The regulations require routine Thorough Examination on a periodic basis.
These guidelines have been issued to HSE Inspectors. There is also a requirement to have a Thorough Examination if the forklift truck has been involved in a major incident or if it has had significant repairs or renovation.
|Minimum Interval Between Examinations||Operating Circumstances|
|12 months||Any truck working up to 40 hours per week, without attachments other than a sideshift. (Mandatory)|
|6 months||Any truck used for elevating persons, no matter how infrequent. (Mandatory)|
|6 months||Any truck working between 40 and 80 hours per week|
|6 months||Any attachment not permanently fitted to a truck|
|4 months||Any truck working in excess of 80 hours per week.|
|4 months||Any truck working in arduous conditions such as:|
Corrosive chemical environments
Metal manufacturing or processing
Cement/aggregate processing, or
where abrasive particles are present
|Note: When an attachment is permanently fitted to a truck the attachment will be Thoroughly Examined as though it were part of that truck, at the same time interval as that truck.|
What about my Hand Pallet Trucks?
Hand pallet trucks and low lift trucks (i.e. non-stacking powered trucks with forks or a load platform that lifts up to 500mm from the ground, including those with an operator platform that elevates up to 900mm from the ground) do not require Thorough Examination.

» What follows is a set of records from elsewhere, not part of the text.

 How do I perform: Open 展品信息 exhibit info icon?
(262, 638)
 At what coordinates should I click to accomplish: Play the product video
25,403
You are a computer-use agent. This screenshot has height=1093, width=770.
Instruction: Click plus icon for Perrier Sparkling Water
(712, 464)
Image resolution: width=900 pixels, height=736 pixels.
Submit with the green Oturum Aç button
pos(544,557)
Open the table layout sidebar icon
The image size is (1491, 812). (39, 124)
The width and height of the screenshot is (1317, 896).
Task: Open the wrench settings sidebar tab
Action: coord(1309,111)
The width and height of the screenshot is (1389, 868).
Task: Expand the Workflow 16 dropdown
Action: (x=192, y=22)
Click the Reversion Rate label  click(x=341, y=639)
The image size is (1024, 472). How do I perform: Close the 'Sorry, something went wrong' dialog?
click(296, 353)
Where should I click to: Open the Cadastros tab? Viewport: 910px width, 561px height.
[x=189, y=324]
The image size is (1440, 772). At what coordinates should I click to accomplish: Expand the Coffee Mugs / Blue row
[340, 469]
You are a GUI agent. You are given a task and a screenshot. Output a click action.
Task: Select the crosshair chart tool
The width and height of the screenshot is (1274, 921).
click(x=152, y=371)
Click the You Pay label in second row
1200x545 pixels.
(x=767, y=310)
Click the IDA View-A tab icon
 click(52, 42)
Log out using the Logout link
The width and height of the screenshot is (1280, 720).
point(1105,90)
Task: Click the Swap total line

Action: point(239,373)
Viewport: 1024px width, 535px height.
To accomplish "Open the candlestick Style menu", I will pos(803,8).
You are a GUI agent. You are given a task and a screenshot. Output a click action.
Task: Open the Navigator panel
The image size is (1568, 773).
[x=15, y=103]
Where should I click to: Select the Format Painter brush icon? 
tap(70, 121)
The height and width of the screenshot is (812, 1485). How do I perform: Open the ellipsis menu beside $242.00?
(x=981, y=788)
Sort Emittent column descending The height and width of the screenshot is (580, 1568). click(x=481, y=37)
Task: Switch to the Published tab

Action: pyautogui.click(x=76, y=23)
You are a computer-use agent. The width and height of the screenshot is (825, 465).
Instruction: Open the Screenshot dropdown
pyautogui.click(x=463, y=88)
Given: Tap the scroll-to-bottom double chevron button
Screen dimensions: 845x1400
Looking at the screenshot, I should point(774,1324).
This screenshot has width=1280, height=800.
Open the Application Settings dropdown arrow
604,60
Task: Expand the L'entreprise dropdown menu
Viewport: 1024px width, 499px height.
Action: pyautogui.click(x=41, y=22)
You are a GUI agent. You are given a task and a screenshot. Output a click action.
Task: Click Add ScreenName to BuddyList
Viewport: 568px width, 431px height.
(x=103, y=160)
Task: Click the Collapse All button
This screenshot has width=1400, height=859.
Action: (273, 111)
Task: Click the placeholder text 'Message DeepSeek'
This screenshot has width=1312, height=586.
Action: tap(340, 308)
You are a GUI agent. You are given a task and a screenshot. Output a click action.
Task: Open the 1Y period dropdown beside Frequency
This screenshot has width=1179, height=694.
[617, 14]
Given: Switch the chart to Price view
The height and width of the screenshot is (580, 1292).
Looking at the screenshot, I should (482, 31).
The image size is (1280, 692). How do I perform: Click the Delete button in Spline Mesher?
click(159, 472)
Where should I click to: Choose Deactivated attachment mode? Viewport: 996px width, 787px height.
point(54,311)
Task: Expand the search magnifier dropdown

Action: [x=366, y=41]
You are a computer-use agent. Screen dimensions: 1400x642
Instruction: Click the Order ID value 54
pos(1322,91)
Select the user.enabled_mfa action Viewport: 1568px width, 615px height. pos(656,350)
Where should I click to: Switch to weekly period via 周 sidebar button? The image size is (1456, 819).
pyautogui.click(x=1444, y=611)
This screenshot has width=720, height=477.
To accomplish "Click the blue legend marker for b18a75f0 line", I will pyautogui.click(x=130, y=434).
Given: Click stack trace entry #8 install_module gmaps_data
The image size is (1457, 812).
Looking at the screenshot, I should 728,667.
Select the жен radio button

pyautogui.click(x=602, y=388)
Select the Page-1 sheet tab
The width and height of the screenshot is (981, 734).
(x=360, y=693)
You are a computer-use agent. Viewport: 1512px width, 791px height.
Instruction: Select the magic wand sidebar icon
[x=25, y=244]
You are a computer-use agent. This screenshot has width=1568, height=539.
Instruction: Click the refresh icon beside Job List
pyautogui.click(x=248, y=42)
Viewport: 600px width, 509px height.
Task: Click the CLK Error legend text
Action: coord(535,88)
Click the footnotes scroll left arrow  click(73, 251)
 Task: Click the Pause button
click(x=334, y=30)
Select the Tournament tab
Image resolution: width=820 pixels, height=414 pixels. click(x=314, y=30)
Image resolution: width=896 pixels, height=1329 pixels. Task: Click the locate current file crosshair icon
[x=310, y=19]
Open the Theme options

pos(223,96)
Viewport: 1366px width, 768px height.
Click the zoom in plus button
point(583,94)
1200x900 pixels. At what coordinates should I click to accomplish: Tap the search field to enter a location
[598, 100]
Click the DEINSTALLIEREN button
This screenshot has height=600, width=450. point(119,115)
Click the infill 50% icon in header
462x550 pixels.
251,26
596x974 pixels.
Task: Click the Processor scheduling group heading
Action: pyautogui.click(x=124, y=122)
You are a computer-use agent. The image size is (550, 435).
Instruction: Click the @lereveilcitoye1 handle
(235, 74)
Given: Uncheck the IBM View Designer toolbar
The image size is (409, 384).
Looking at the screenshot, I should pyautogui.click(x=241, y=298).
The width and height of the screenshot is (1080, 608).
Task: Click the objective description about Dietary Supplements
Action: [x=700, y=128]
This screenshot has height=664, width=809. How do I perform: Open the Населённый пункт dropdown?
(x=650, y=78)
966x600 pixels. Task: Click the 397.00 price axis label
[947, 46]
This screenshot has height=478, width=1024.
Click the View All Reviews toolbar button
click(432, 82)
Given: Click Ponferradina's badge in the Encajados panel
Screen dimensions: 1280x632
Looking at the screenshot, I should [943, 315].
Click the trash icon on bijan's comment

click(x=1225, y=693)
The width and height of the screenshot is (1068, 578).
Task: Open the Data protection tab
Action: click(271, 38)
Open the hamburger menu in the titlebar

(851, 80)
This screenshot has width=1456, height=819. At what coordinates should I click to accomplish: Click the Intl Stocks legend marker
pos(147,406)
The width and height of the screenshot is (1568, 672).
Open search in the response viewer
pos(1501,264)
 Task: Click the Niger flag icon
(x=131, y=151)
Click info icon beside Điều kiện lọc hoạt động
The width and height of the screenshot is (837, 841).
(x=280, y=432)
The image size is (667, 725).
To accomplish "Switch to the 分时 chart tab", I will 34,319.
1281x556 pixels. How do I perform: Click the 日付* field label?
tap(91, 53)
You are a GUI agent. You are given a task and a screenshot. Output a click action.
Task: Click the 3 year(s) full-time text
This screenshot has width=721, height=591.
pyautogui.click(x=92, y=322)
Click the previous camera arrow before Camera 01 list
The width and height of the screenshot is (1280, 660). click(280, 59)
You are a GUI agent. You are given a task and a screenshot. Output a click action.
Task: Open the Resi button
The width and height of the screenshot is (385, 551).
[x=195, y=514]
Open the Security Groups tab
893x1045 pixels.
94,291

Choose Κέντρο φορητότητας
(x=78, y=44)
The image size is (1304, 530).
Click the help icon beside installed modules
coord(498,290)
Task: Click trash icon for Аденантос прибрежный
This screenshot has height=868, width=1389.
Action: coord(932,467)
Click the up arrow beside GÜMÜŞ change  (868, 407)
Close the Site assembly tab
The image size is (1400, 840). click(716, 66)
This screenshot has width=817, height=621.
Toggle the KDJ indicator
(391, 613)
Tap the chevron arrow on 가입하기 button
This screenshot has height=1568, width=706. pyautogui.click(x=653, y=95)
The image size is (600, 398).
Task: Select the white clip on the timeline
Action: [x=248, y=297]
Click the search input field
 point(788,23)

However, in order to comply with PUWER 98, these types of equipment still require a formal safety inspection at least once per year. The results of such inspections should be recorded and records retained for future reference. There is no set format for such records and the standard inspection sheet used by a fork truck maintenance company should be quite adequate. It would not be wrong to use a Report of Thorough Examination if nothing else suitable was available.
What if my Equipment doesn’t pass it’s Thorough Examination?
At the time of the Thorough Examination the Competent Person will make a report. On the report he will list any defects he has found.
If there are no defects then the fork lift truck can continue in use.
With defects that do not create imminent risk a timescale may be given within which the faults must be rectified. The defects must be rectified within this period, but meanwhile the equipment may continue in use. Alternatively, the equipment may be taken out of use until the faults have been rectified. The Competent Person will check that the defects have been rectified, within the given period, at the time of the next Thorough Examination.
Where there is a defect that could imminently be of danger to persons, the Competent Person may recommend that the equipment cannot be used until the fault has been rectified. In these circumstances the equipment must be taken out of use immediately. It may not be used again until the defect has been rectified.